Still, he had a dry sense of humor I did not recognize at age ten. Glimmers are coming back, lines he dropped into a conversation, flashes of grins from those who caught the joke. As an adult, you make new sense of childhood perceptions, placing them in a category that was unknown to you at the time.
How I wish someone had interviewed him about his life. Ancestry.com cannot tell us the whys or remember the runny eggs, the quirks of taste and habit that bring someone back to life. Who were his friends? Why did he choose the Blessed Virgin Mary for his devotions? What, besides listen to ball games and read the newspaper, did he do for fun? Probably nothing. He was grimly serious, a worrywart introvert whose prime was weighed by the need to scrimp and work to support a wife with lace-curtain Irish aspirations.
But then he had his stroke. And when he woke, he was convinced he had a million dollars. Joy lighting his face for the first time in my memory, he began giving away his million, offering some to everyone he encountered. How a brain flips from tightwad to largesse with a single burst vessel, I have no idea. But another cousin remembers hearing that he called the bank to confirm his $1 million deposit, and the bank flew into a panic when they could not find the deposit.
He also started wandering. This man who had rarely ventured anywhere but work, church, and the backyard took to roaming the city, even managing to hop onto buses and wind up clear on the other side of town. My grandmother and mom and great-aunts were frantic; I was secretly cheering him on.
After the stroke, my mom used to shave him, and he seemed to like it. I doubt he had experienced much tenderness. One of my jobs was to put drops in his eyes, and I dreaded it every day, squeamish about that intimacy, leaning so close to his beery breath, having a weird power over this tall grown-up man who was blinking fast, his eyes naked without their constant spectacles. He was good about it, though, leaning his head back, patient.
As for Annie, she must have loved him a bit, because she took care to boil all the fat off the ground beef to avoid the cholesterol, leaving gray rubbery stuff we all had to choke down.
(It was the relationships of those days, grimly obedient and passive-aggressive and full of tiny rebellions, that were “complicated.”)
Even when Grandpa was carefree about his vast new sums of money—that gift his brain gave him at last—he remained conscientious. Every night, he checked the oven burners to make sure we would not perish in fire, then triple-checked the door locks.
He died at seventy-three. Young, my cousins and I realize only now. People seemed so much older then—and not just because we were kids. They carried themselves older, the women letting their matronly thickness and frumpy old-lady clothes weigh them down, and Grandpa solemn as an undertaker in every photo. The only one where he looks relaxed is a shot of him reading his newspaper in his pink chair, oblivious to the camera. He must have loved words, I realize with a start.
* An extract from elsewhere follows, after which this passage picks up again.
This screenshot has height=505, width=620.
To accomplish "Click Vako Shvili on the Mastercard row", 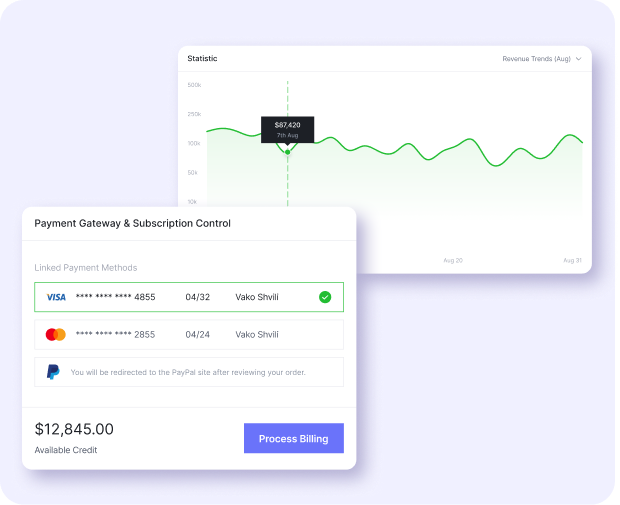I will [257, 334].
My grandmother was the flamboyant one, hungry for an education she never received, always writing witty cards and letters and Increasing Her Word Power by inserting the day’s new word into three different sentences (which made for some domestic confusion). But Grandpa used to give me words to spell—not as a test, but so he could be impressed if I got them right. He just never made a big deal of it, never saw his own interests as worth disclosing.
He held himself back, and as a result, I never felt close to him, or happy in his presence. After he died, I had this nightmare where I opened a closet door and he was inside, eight feet tall and rigid, and as the door drew back, he fell out like a plank.
And now here he is again, propped up against the walls of our lives, unnoticed until we trip over him and realize all we missed.